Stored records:
· · · ·

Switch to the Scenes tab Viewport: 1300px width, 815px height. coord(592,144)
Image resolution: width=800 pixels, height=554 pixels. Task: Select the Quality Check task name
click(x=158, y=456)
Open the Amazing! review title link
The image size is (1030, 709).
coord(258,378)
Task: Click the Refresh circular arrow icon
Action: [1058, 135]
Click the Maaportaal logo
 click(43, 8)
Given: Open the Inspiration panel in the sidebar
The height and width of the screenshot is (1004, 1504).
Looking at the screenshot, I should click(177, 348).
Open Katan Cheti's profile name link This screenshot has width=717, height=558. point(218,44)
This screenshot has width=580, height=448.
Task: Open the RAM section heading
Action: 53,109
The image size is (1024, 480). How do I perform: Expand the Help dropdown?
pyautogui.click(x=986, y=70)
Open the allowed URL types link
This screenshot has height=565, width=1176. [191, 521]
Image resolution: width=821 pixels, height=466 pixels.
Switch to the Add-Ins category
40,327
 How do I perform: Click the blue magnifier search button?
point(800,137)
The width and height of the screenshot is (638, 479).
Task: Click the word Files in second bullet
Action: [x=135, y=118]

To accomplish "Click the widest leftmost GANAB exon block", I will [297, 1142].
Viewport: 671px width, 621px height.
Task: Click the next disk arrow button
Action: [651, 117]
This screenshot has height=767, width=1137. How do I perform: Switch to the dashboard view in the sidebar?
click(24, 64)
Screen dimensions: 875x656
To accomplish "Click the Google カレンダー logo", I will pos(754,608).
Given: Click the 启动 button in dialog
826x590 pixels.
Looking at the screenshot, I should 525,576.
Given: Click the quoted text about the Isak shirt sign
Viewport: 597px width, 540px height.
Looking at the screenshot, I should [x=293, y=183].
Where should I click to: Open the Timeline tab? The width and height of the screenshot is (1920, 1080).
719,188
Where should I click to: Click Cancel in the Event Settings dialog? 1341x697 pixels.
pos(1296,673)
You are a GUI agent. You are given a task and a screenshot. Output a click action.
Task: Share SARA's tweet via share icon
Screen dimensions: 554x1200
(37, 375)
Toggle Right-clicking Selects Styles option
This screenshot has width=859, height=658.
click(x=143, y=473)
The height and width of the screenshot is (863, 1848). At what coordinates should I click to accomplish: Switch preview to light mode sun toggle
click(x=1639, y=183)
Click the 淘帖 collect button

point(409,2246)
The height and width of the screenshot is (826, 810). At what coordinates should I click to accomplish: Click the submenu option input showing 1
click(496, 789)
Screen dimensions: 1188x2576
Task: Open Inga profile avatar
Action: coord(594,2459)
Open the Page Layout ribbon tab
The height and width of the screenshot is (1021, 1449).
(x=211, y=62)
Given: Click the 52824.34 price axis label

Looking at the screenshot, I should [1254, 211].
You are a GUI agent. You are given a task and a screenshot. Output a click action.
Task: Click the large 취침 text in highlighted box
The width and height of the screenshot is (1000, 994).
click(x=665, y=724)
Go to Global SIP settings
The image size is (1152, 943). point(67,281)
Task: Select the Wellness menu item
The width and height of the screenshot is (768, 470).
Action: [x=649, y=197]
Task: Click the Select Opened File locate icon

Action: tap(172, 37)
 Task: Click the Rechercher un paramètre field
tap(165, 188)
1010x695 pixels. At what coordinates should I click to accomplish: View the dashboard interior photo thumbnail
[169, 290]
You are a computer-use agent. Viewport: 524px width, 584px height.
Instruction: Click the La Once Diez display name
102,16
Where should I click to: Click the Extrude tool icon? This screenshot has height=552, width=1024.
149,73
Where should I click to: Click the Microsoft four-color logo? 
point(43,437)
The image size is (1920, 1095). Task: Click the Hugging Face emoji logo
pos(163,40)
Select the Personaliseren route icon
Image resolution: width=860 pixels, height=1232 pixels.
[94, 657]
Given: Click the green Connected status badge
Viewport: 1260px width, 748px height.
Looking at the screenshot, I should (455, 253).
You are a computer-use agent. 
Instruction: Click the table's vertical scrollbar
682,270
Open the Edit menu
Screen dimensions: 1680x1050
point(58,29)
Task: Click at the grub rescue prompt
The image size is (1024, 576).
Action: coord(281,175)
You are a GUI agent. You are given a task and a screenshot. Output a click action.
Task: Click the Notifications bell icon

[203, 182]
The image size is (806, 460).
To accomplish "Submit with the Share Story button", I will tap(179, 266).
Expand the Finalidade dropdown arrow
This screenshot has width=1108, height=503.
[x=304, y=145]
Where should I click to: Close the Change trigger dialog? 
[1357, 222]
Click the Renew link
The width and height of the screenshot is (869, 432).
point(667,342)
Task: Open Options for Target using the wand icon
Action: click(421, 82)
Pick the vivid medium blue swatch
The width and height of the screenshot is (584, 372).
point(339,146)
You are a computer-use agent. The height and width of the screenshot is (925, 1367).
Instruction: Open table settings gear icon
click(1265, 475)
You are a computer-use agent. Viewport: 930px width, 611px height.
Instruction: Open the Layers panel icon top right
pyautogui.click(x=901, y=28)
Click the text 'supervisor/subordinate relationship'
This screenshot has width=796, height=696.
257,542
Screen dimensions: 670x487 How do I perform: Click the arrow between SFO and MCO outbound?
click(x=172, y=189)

· · · ·

Your goal:
Starting from the first line above, copy the data through to the last line exactly.

Solution to this exercise:
Switch to the Scenes tab Viewport: 1300px width, 815px height. coord(592,144)
Image resolution: width=800 pixels, height=554 pixels. Task: Select the Quality Check task name
click(x=158, y=456)
Open the Amazing! review title link
The image size is (1030, 709).
coord(258,378)
Task: Click the Refresh circular arrow icon
Action: [1058, 135]
Click the Maaportaal logo
 click(43, 8)
Given: Open the Inspiration panel in the sidebar
The height and width of the screenshot is (1004, 1504).
Looking at the screenshot, I should click(177, 348).
Open Katan Cheti's profile name link This screenshot has width=717, height=558. point(218,44)
This screenshot has width=580, height=448.
Task: Open the RAM section heading
Action: 53,109
The image size is (1024, 480). How do I perform: Expand the Help dropdown?
pyautogui.click(x=986, y=70)
Open the allowed URL types link
This screenshot has height=565, width=1176. [191, 521]
Image resolution: width=821 pixels, height=466 pixels.
Switch to the Add-Ins category
40,327
 How do I perform: Click the blue magnifier search button?
point(800,137)
The width and height of the screenshot is (638, 479).
Task: Click the word Files in second bullet
Action: [x=135, y=118]

To accomplish "Click the widest leftmost GANAB exon block", I will [297, 1142].
Viewport: 671px width, 621px height.
Task: Click the next disk arrow button
Action: [651, 117]
This screenshot has height=767, width=1137. How do I perform: Switch to the dashboard view in the sidebar?
click(24, 64)
Screen dimensions: 875x656
To accomplish "Click the Google カレンダー logo", I will pos(754,608).
Given: Click the 启动 button in dialog
826x590 pixels.
Looking at the screenshot, I should 525,576.
Given: Click the quoted text about the Isak shirt sign
Viewport: 597px width, 540px height.
Looking at the screenshot, I should [x=293, y=183].
Where should I click to: Open the Timeline tab? The width and height of the screenshot is (1920, 1080).
719,188
Where should I click to: Click Cancel in the Event Settings dialog? 1341x697 pixels.
pos(1296,673)
You are a GUI agent. You are given a task and a screenshot. Output a click action.
Task: Share SARA's tweet via share icon
Screen dimensions: 554x1200
(37, 375)
Toggle Right-clicking Selects Styles option
This screenshot has width=859, height=658.
click(x=143, y=473)
The height and width of the screenshot is (863, 1848). At what coordinates should I click to accomplish: Switch preview to light mode sun toggle
click(x=1639, y=183)
Click the 淘帖 collect button

point(409,2246)
The height and width of the screenshot is (826, 810). At what coordinates should I click to accomplish: Click the submenu option input showing 1
click(496, 789)
Screen dimensions: 1188x2576
Task: Open Inga profile avatar
Action: coord(594,2459)
Open the Page Layout ribbon tab
The height and width of the screenshot is (1021, 1449).
(x=211, y=62)
Given: Click the 52824.34 price axis label

Looking at the screenshot, I should [1254, 211].
You are a GUI agent. You are given a task and a screenshot. Output a click action.
Task: Click the large 취침 text in highlighted box
The width and height of the screenshot is (1000, 994).
click(x=665, y=724)
Go to Global SIP settings
The image size is (1152, 943). point(67,281)
Task: Select the Wellness menu item
The width and height of the screenshot is (768, 470).
Action: [x=649, y=197]
Task: Click the Select Opened File locate icon

Action: tap(172, 37)
 Task: Click the Rechercher un paramètre field
tap(165, 188)
1010x695 pixels. At what coordinates should I click to accomplish: View the dashboard interior photo thumbnail
[169, 290]
You are a computer-use agent. Viewport: 524px width, 584px height.
Instruction: Click the La Once Diez display name
102,16
Where should I click to: Click the Extrude tool icon? This screenshot has height=552, width=1024.
149,73
Where should I click to: Click the Microsoft four-color logo? 
point(43,437)
The image size is (1920, 1095). Task: Click the Hugging Face emoji logo
pos(163,40)
Select the Personaliseren route icon
Image resolution: width=860 pixels, height=1232 pixels.
[94, 657]
Given: Click the green Connected status badge
Viewport: 1260px width, 748px height.
Looking at the screenshot, I should (455, 253).
You are a computer-use agent. 
Instruction: Click the table's vertical scrollbar
682,270
Open the Edit menu
Screen dimensions: 1680x1050
point(58,29)
Task: Click at the grub rescue prompt
The image size is (1024, 576).
Action: coord(281,175)
You are a GUI agent. You are given a task and a screenshot. Output a click action.
Task: Click the Notifications bell icon

[203, 182]
The image size is (806, 460).
To accomplish "Submit with the Share Story button", I will tap(179, 266).
Expand the Finalidade dropdown arrow
This screenshot has width=1108, height=503.
[x=304, y=145]
Where should I click to: Close the Change trigger dialog? 
[1357, 222]
Click the Renew link
The width and height of the screenshot is (869, 432).
point(667,342)
Task: Open Options for Target using the wand icon
Action: click(421, 82)
Pick the vivid medium blue swatch
The width and height of the screenshot is (584, 372).
point(339,146)
You are a computer-use agent. The height and width of the screenshot is (925, 1367).
Instruction: Open table settings gear icon
click(1265, 475)
You are a computer-use agent. Viewport: 930px width, 611px height.
Instruction: Open the Layers panel icon top right
pyautogui.click(x=901, y=28)
Click the text 'supervisor/subordinate relationship'
This screenshot has width=796, height=696.
257,542
Screen dimensions: 670x487 How do I perform: Click the arrow between SFO and MCO outbound?
click(x=172, y=189)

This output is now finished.